神殿へ


 雨が降りだして、僕は縁起が悪いな、と思っていたものを、カツは「好都合だな」といった。集合場所にはもう5人が集まっていたが、最後の1人はなかなか現れなかった。集合時間とはべつに、もうひとつ決めていた時間が近づいてきた。そしてその時間が来たときに「行こう」と皆に促したのもカツだった。はじめて、カツというのは、……なんというか、ひととは違うやつ、とくべつなやつなんだと思った。もし家内奴隷の身分に生まれたんじゃなかったら、カツは政治家になっていた可能性だってあるんじゃないか。

 

 トモリが自分の下痢のなかで死んで、そのなきがらを火葬園まで7時間かけて運んだとき、僕たちのなかにはなにか怒りのようなものが、「物事がこうであっていいはずがない」と思うような気持が湧いていたんだと思う。そのとき、仕事の進み具合を確認するためにボイスレコーダーが装着されているという車を停めて、駐車場ですこしだけ黙とうをしないかって言いだしたのも確かカツだったと思う。トイレにこもってばっかりで仕事をしなかったトモリは、だれからも憎まれていたけれど、トモリが死んでしまったいま、憎むべきものはおなじ目線にいるものではなく、もっと上のほうにあるものだと皆が思いはじめていた。

 

 けれど本当に「逃げよう」と思って計画を練りはじめたのは僕をふくめてたった6人だった。大勢いれば、そのぶんだけ多くのひとが捕まらずに神殿へ逃げ込めるのに。自分の人生をリスクにさらす勇気がある同僚はそんなに多くはいなかった。捕まったら、主人による私刑を受けたあと、……もうここにはいられない。もっと悪い待遇のところに売られるだろう。実際問題、ハウスキーピングの労働なんて、奴隷に許された仕事としては、最上級、格段に楽だった。逃げて、神殿までたどりつけて、神殿の保護を得られたとしても、自由人の資格を得るにはそれから5年かかる。難関の試験を突破しないといけないし、それには勉強もしないといけない。

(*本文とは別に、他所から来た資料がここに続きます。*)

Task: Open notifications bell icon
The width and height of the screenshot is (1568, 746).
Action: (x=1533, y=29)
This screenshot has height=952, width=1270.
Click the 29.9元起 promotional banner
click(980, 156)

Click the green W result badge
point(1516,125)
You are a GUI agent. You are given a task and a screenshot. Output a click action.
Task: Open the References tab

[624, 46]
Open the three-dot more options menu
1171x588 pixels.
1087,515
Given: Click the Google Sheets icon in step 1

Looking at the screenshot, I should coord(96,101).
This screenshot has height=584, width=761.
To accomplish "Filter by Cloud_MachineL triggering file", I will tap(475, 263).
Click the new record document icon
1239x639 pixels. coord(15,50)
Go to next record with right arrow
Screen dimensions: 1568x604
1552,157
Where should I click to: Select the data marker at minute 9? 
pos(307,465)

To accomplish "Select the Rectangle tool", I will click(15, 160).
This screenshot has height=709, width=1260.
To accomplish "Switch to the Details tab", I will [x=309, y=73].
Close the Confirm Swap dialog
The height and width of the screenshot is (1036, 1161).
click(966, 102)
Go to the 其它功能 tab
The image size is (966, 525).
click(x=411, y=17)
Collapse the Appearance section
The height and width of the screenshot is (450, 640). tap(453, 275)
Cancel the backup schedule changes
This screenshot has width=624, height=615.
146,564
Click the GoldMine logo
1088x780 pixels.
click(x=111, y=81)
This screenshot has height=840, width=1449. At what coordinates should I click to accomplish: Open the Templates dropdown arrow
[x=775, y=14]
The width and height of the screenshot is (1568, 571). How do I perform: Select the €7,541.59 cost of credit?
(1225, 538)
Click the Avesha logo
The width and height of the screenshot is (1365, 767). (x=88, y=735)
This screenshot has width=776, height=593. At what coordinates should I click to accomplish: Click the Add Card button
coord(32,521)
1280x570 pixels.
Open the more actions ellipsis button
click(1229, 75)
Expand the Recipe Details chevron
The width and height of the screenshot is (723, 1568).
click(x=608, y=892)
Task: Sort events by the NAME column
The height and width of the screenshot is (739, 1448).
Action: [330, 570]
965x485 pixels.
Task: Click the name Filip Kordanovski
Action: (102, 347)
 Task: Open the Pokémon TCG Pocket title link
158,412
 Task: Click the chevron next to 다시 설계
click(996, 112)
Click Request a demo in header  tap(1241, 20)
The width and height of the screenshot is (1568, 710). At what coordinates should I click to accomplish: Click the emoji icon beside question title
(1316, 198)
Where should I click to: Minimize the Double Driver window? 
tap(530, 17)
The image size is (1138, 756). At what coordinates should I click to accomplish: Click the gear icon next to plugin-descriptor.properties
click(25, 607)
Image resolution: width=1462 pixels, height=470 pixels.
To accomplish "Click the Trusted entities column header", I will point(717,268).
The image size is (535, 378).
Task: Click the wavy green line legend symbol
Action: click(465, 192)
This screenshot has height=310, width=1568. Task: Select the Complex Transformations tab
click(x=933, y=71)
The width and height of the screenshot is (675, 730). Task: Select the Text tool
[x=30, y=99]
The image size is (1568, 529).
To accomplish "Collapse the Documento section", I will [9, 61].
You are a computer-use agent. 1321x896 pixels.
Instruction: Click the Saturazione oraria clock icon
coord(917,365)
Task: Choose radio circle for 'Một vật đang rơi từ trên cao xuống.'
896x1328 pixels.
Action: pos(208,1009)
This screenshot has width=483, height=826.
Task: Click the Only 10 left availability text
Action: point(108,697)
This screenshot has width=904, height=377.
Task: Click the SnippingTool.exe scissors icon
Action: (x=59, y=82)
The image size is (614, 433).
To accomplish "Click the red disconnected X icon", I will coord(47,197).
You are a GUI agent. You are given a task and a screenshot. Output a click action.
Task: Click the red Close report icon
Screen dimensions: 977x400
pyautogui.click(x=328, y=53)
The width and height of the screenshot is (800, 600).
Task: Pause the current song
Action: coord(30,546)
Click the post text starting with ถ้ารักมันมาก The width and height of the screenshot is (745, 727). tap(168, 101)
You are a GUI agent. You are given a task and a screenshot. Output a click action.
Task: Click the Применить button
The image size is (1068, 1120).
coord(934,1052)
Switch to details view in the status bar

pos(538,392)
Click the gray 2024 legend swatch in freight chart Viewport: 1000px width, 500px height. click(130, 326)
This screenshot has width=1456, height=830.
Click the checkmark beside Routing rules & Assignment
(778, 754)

僕にそんな集中力や自制心があるとは、とても思えない。

 

 集まって、逃亡の意志を確認しあった6人の仲間のうち、結局1人はタイムリミットまでにやってこなかった。僕らはそれぞれの車に乗りこんだ。……1人、1人だけ車を用意できなかったやつがいて、そいつはそいつの人生の楽しみでお気に入りだったマウンテンバイクに腰を掛けていた。「こっちのほうが小回りが利いて、逃げるときには便利なんだよ」って自分でも信じてないことを大声で言うそいつがみじめすぎて、僕らのだれもがちゃんとした声をかけてやることができなかった。通話もそいつとは最初からつながなかった。雨脚が強まっていく日没前、僕ら4人はエンジンをかけ、緩やかにスピードに乗ると、すぐにマウンテンバイクは見えなくなった。トモリが死ぬまえに、なんども息を吹き返して下痢をしていたみたいにそいつは、信号で僕らが止まるたびに手を振りながら最後列につけたが、しばらくしてそれもなくなった。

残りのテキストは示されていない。